**Provided entries:**
========================

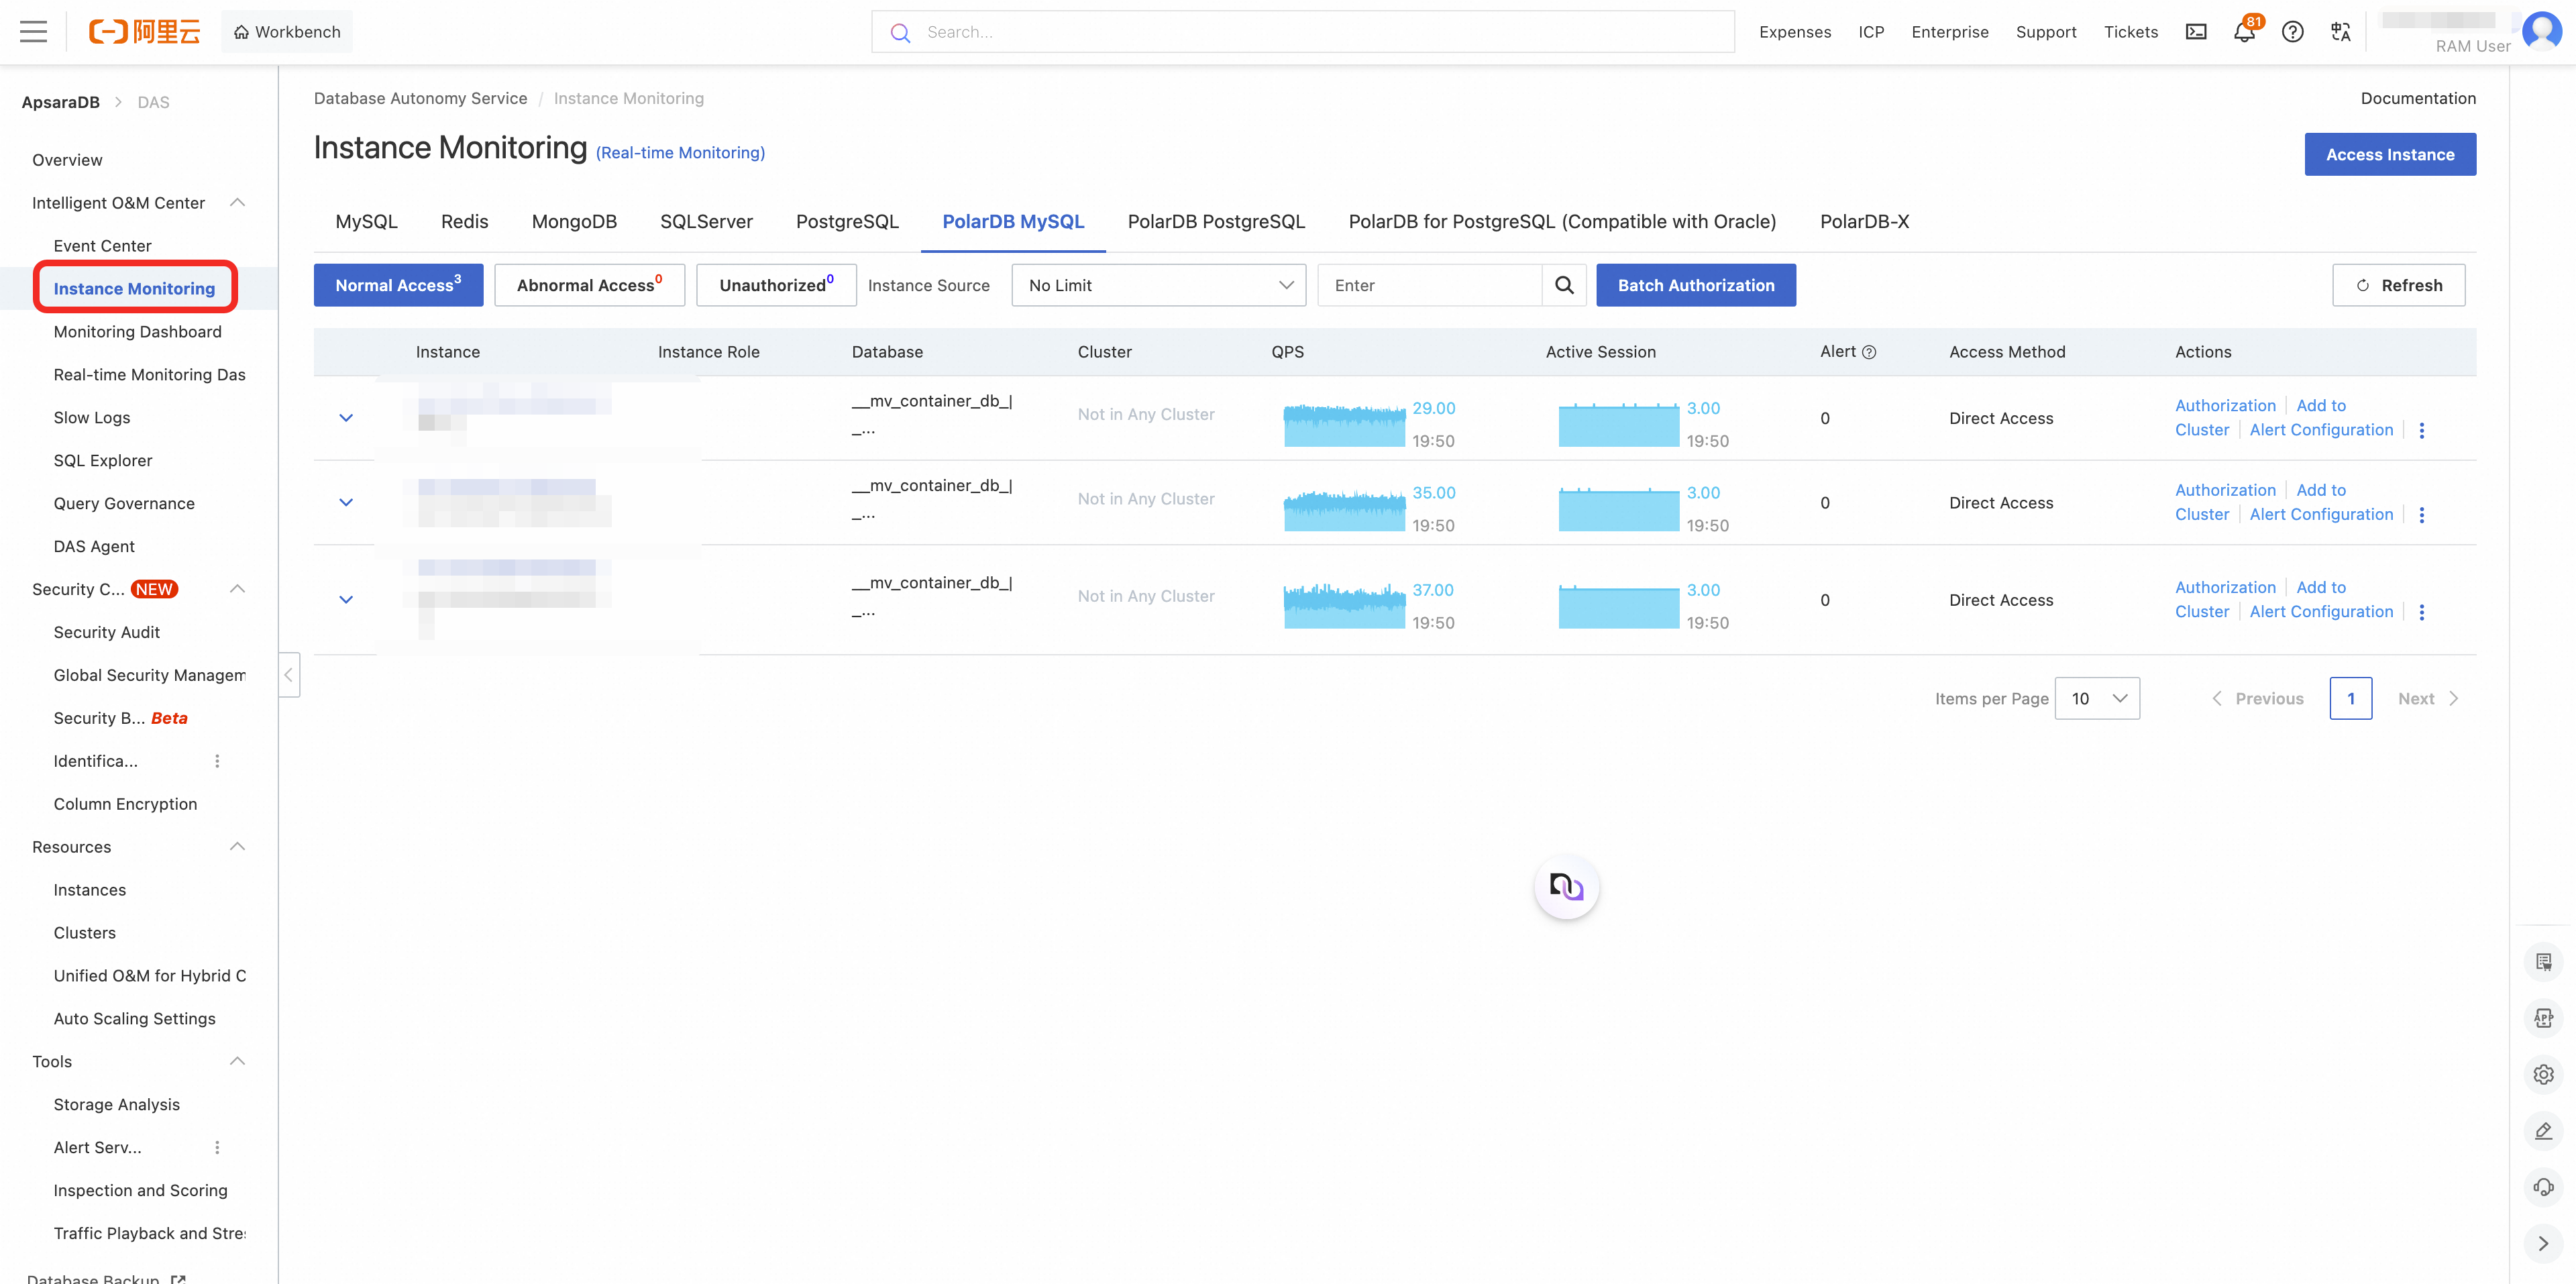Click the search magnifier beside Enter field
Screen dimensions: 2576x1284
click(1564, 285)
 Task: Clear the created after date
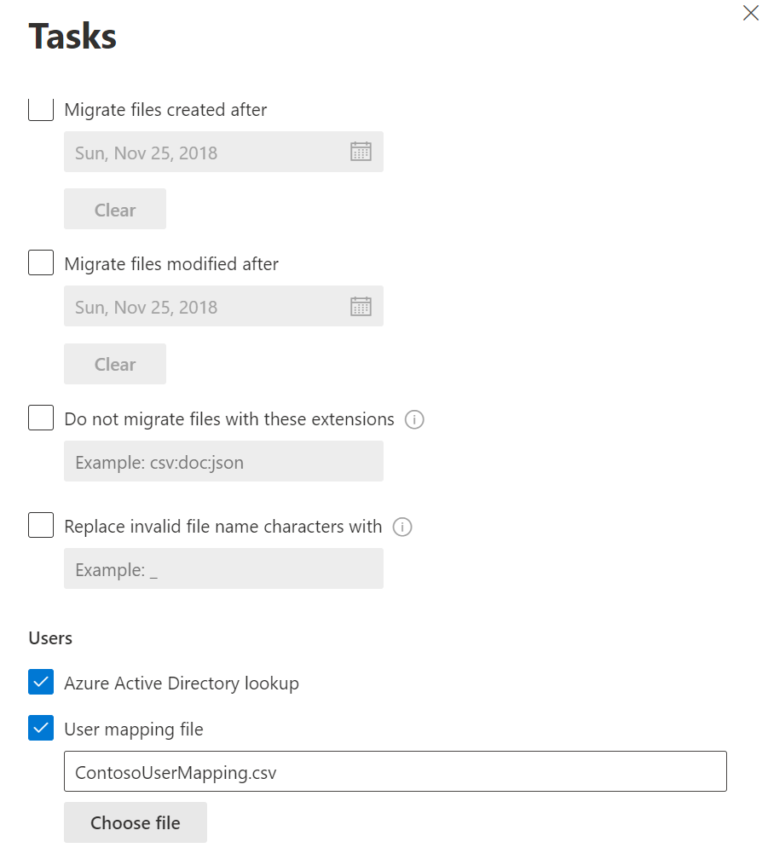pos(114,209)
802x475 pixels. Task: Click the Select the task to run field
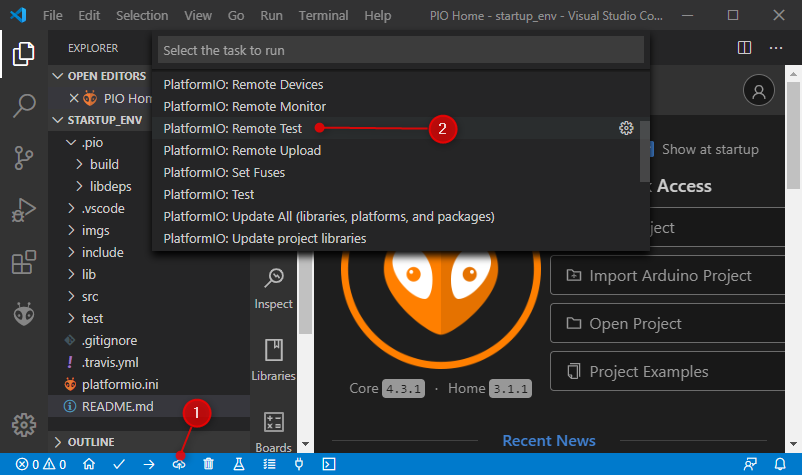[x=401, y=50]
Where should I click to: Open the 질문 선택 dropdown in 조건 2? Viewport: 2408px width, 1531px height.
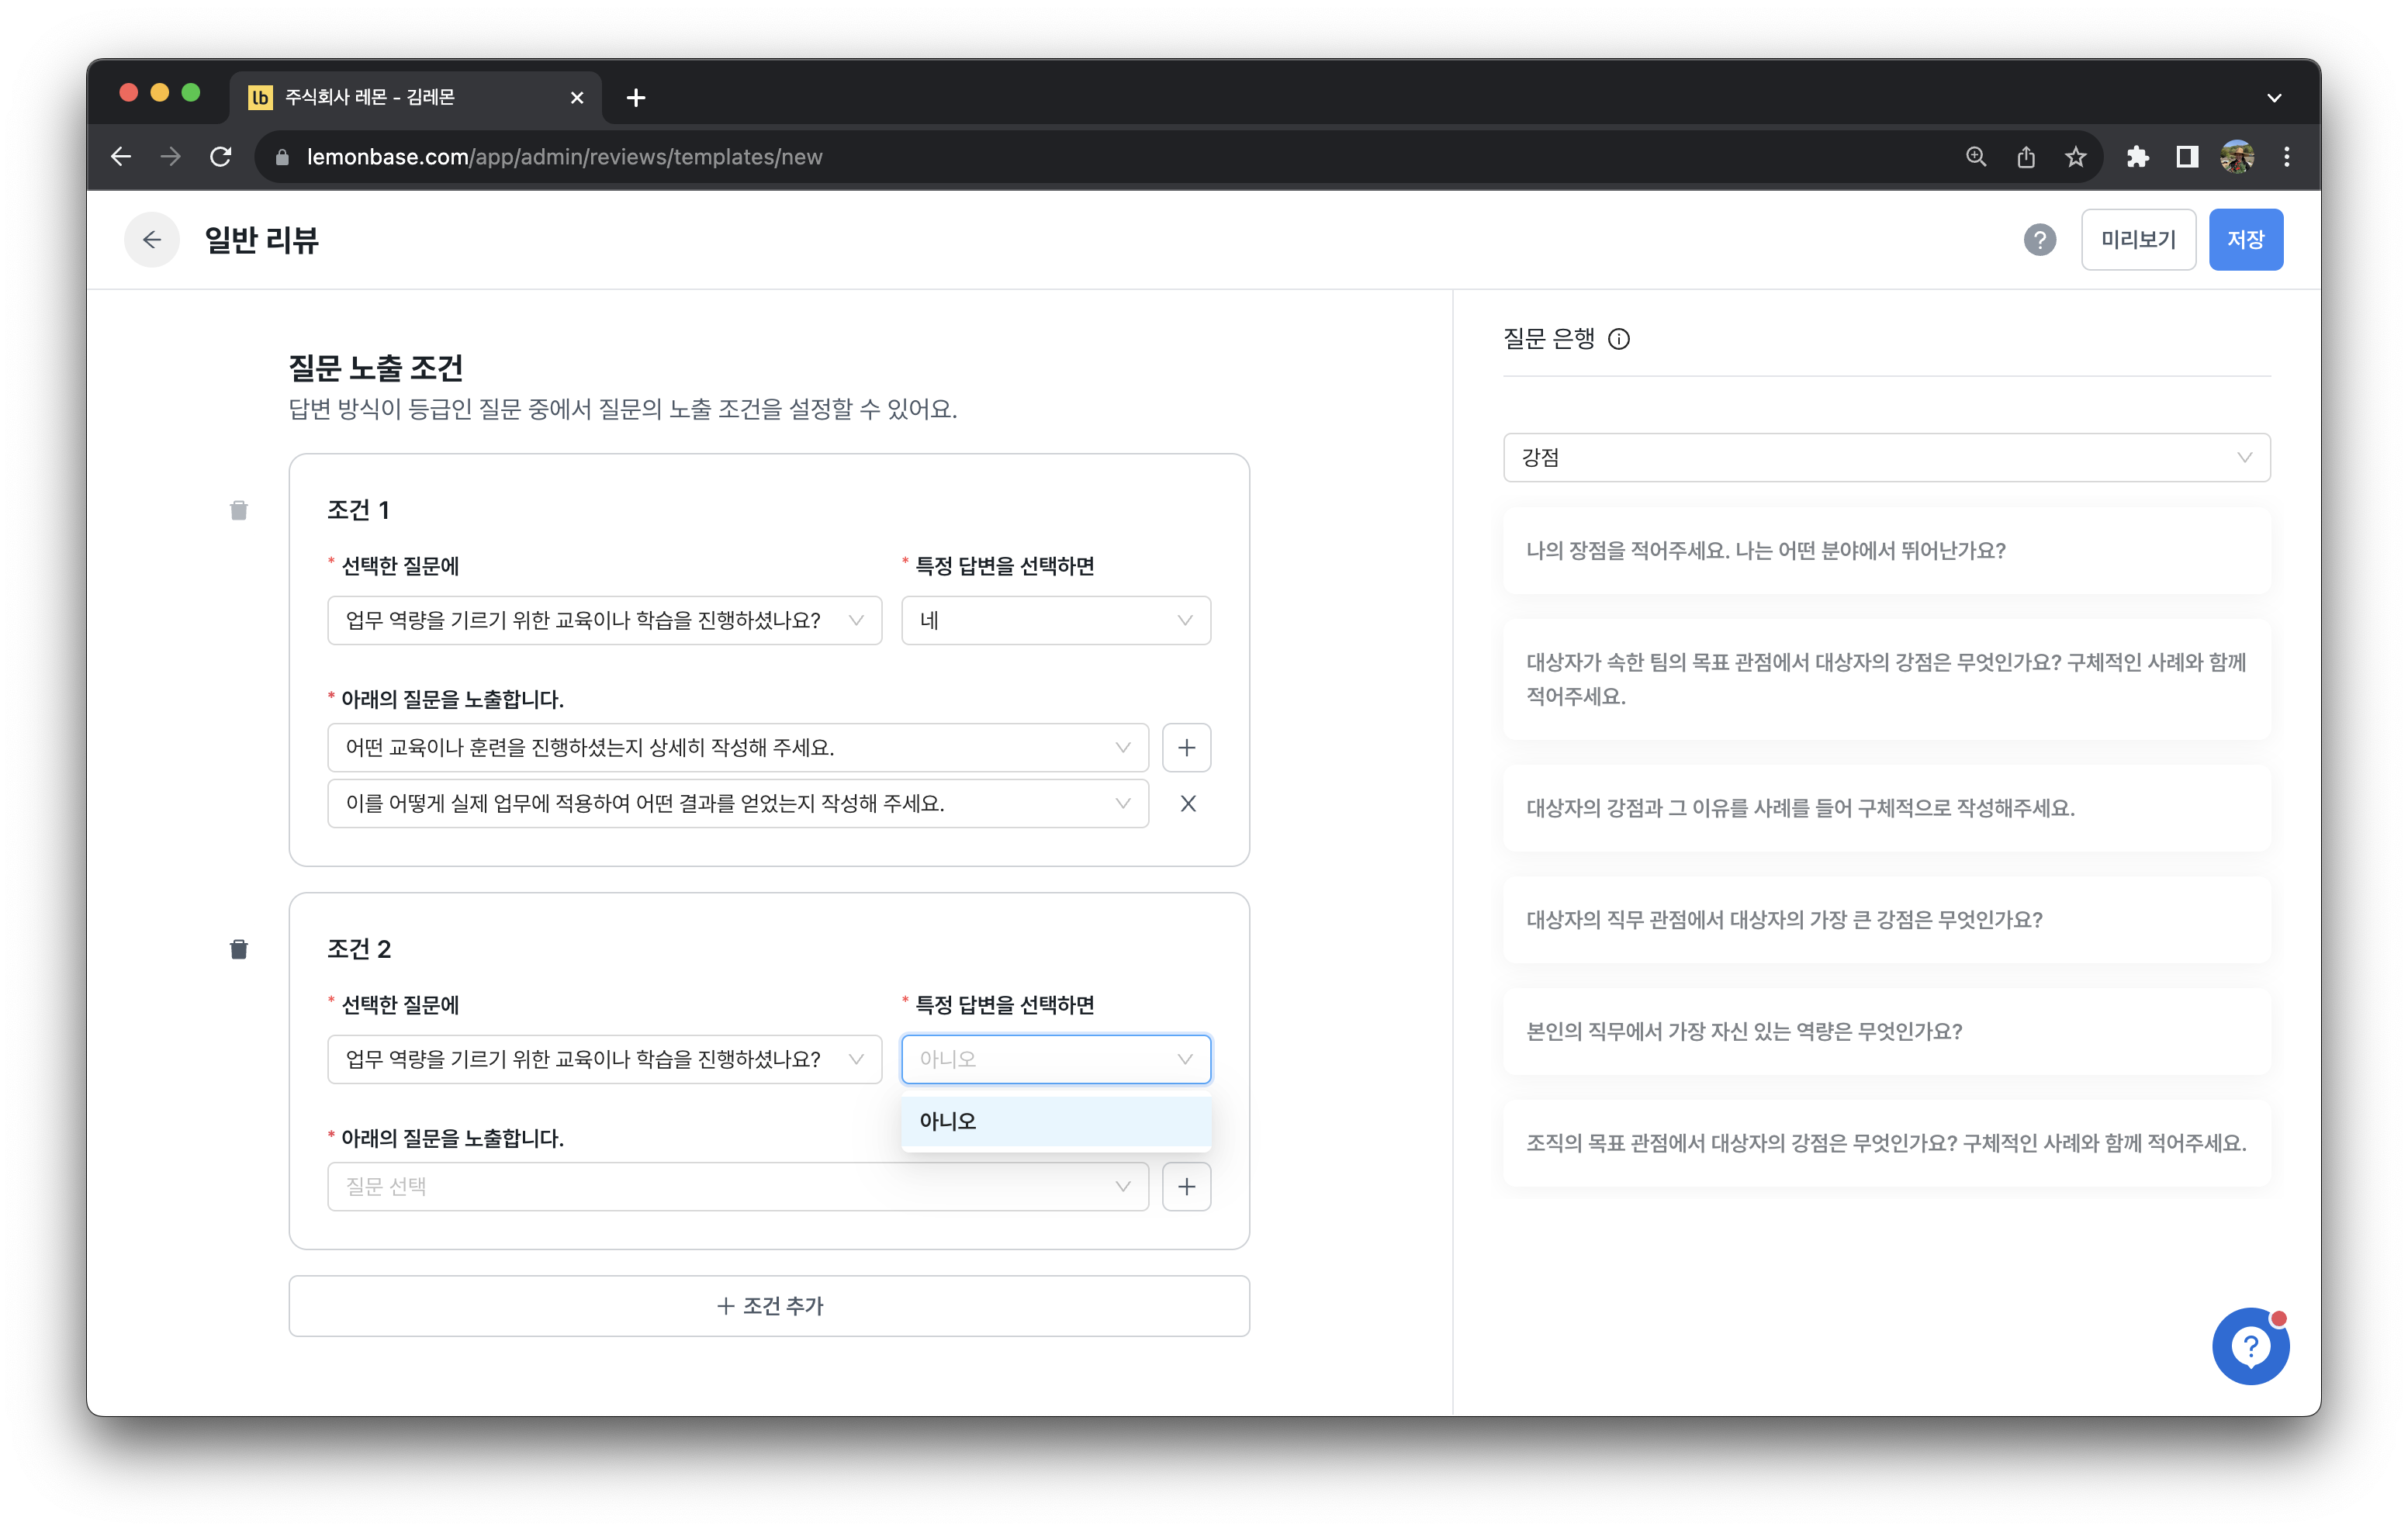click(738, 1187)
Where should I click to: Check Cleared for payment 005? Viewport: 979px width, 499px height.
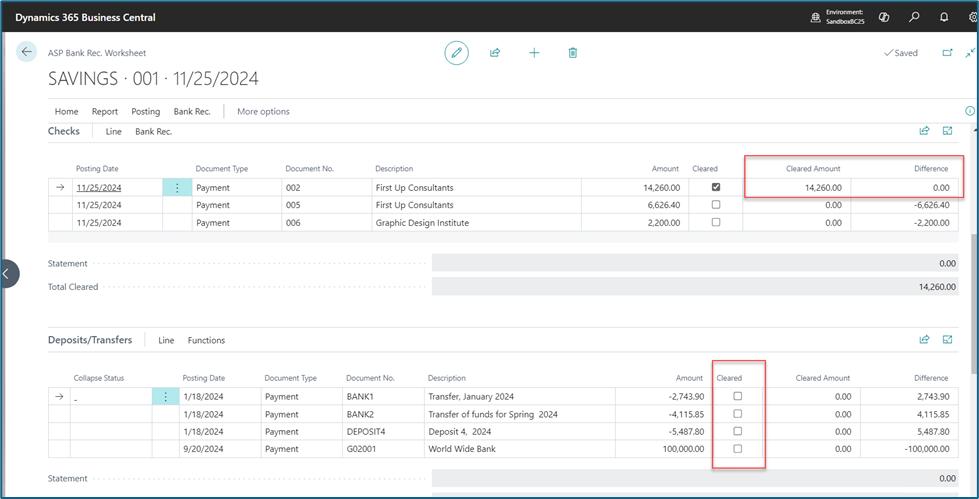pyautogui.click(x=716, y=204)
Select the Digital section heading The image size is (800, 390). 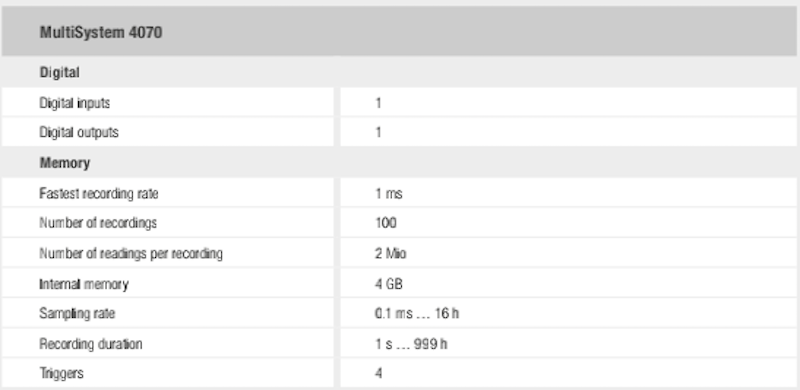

========================

**Your task:**
All lines from the one containing "Task: Clear the created after date" through the final line of the entries above must be restated word for word, pictures excluded.

**Written response:**
 Task: Clear the created after date
pos(114,209)
802x475 pixels. Task: Click the Select the task to run field
[x=401, y=50]
Where should I click to: Open the 질문 선택 dropdown in 조건 2? Viewport: 2408px width, 1531px height.
click(738, 1187)
Where should I click to: Check Cleared for payment 005? Viewport: 979px width, 499px height.
pyautogui.click(x=716, y=204)
Select the Digital section heading The image size is (800, 390). 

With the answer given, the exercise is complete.